Por causa de tanta confusão as filmagens eram muito lentas e não se conseguia aproveitar mais do que um minuto por dia. Os atores vinham por alguns dias e ficavam semanas. Joanna esteve por 18 semanas ganhando, a israelense Daliah Lavi que rodava outro filme junto (O Espião de Nariz Frio) ficou um mês (na entrevista ela de cabelo grisalho elogiou muito Allen considerando-o educado. Ela também largou cedo o cinema, mas fez sucesso como cantora na Alemanha nos anos 70 antes de também se aposentar).
Outra jovem atriz que faz ponta aqui é a bela Jacqueline Bisset (que tem uma cena com Sellers abrindo champanhe, é outra a reclamar de seu egoísmo). A minha favorita da infinidade de mulheres é a alemã Barbara Bouchet, uma das mulheres mais belas que eu já conheci pessoalmente e que funciona bem como Miss Moneypenny, a secretária de Bond (ela depois faria carreira na Alemanha e Itália e continua bonita até hoje).
Dentre os convidados famosos temos George Raft (que faz novamente a cena de Scarface, precisava de grana, mas pediu para lhe darem o mínimo de diálogo), o francês Jean Paul Belmondo (na época namorado de Ursula que só entra para brigar e dizer Merde). Apesar do filme ter virado cult, ele não é muito engraçado. Na primeira Deborah Kerr (ainda sedutora) tem momentos de pornochanchada e a grande luta final é completamente maluca e por isso o momento mais divertido.
Talvez o grande acerto do filme seja a trilha musical de Burt Bacharach, que é executado pela então famosa Tijuana Brass. Foi por causa dele que o filme teve ao menos uma indicação ao Oscar, de canção (The Look of Love, que se vê numa cena de amor com Sellers e Ursula). O produtor como sempre queria cantar a canção, por não achá-la apropriada!
Um dos problemas da lentidão era o tempo que se levava para iluminar os sets com”arch lights” (Welles por exemplo ficava coberto de suor e a cada take tinham que mudar completamente seu figurino). O filme tem muitas referências a filmes (que hoje envelheceram). Uma grande confusão, bem datada, mas ainda curiosa. Traz comentário em áudio dos historiadores de Bond, John Cork e Steven Jay Rubin. Trailer e Making of Thrilling, em 5 partes.
Reza a lenda que a briga entre Orson Welles e Peter Sellers foi também causada por uma visita ao set da Princesa, irmã da Rainha Elizabeth II. Sellers, que a conhecia bem, a cumprimentou de forma ostensiva. Mas foi ignorado enquanto a Princesa se encantava com Welles. Ele ficou tão irritado que largou a filmagem e nunca mais quis rodar com Welles.

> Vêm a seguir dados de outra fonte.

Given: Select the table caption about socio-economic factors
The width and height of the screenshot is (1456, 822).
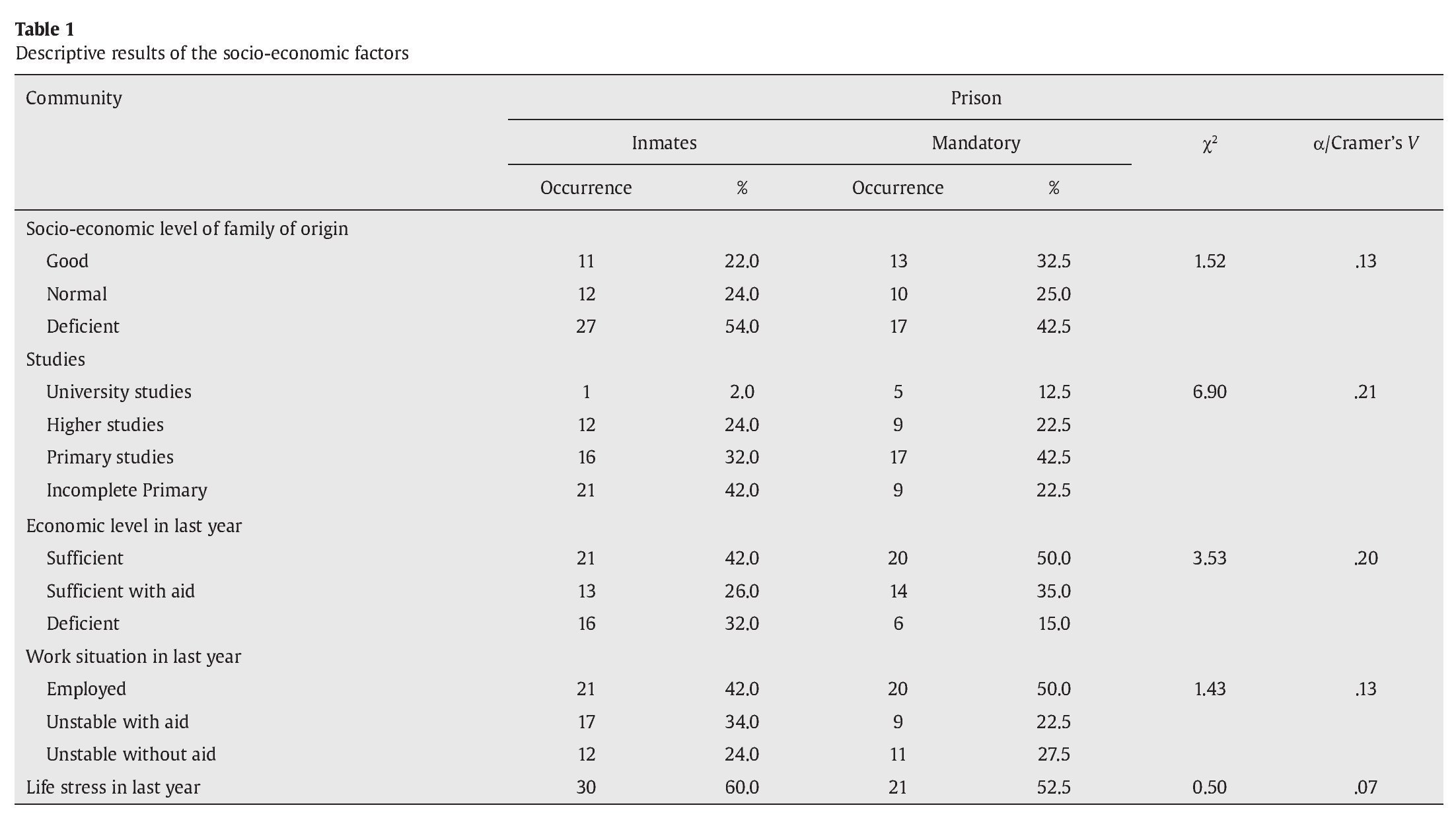Looking at the screenshot, I should [x=211, y=53].
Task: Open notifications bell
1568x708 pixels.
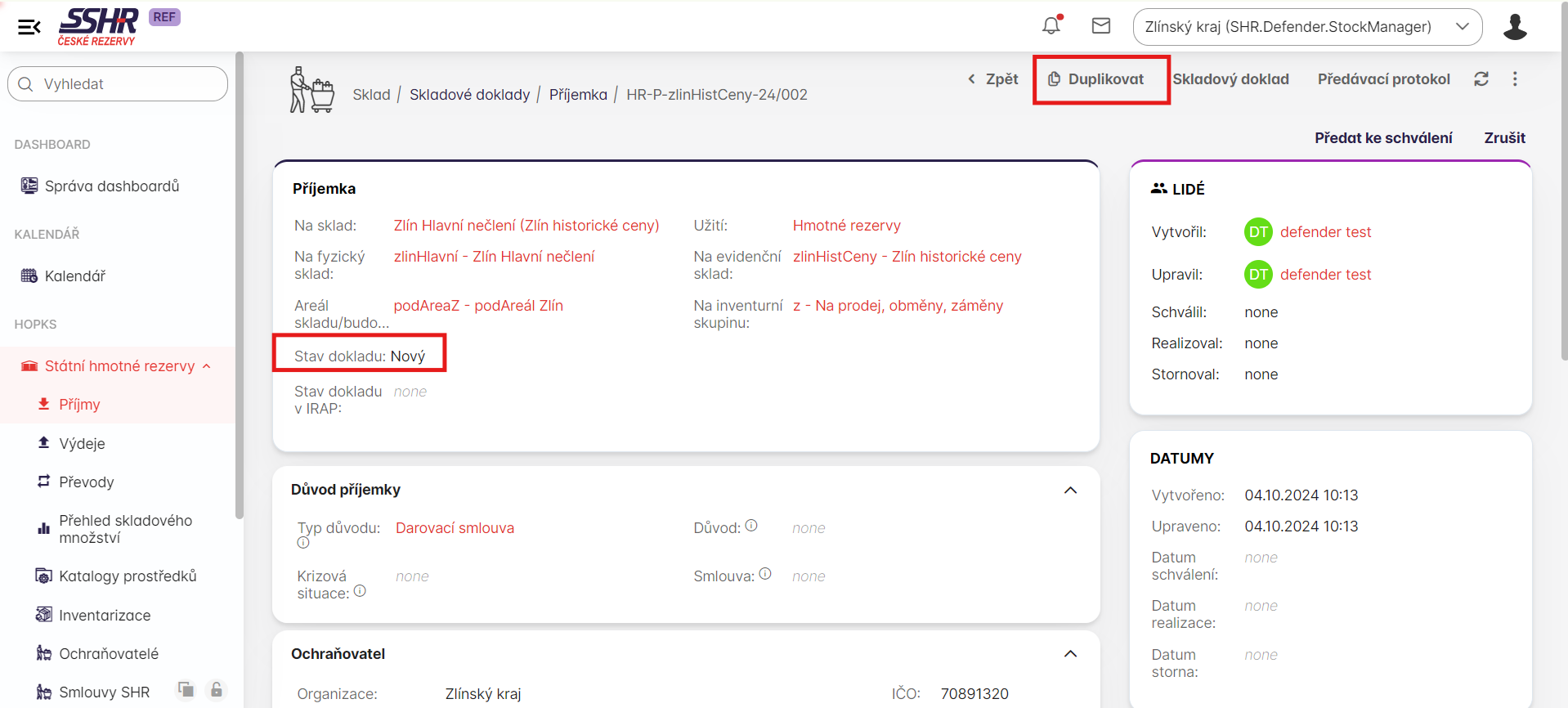Action: pos(1051,26)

A primeira coisa que se vê no filme é um graffiti num mictório parisiense (que hoje não existem mais) onde se lê: "Les Beatles". Em 1999 a MGM pagou a Sony US$10 milhões pelos direitos do filme! Outra coisa boa de Cassino: os letreiros de apresentação e do filme que foram feitos por Richard Williams, o mesmo de A Pantera Cor de Rosa.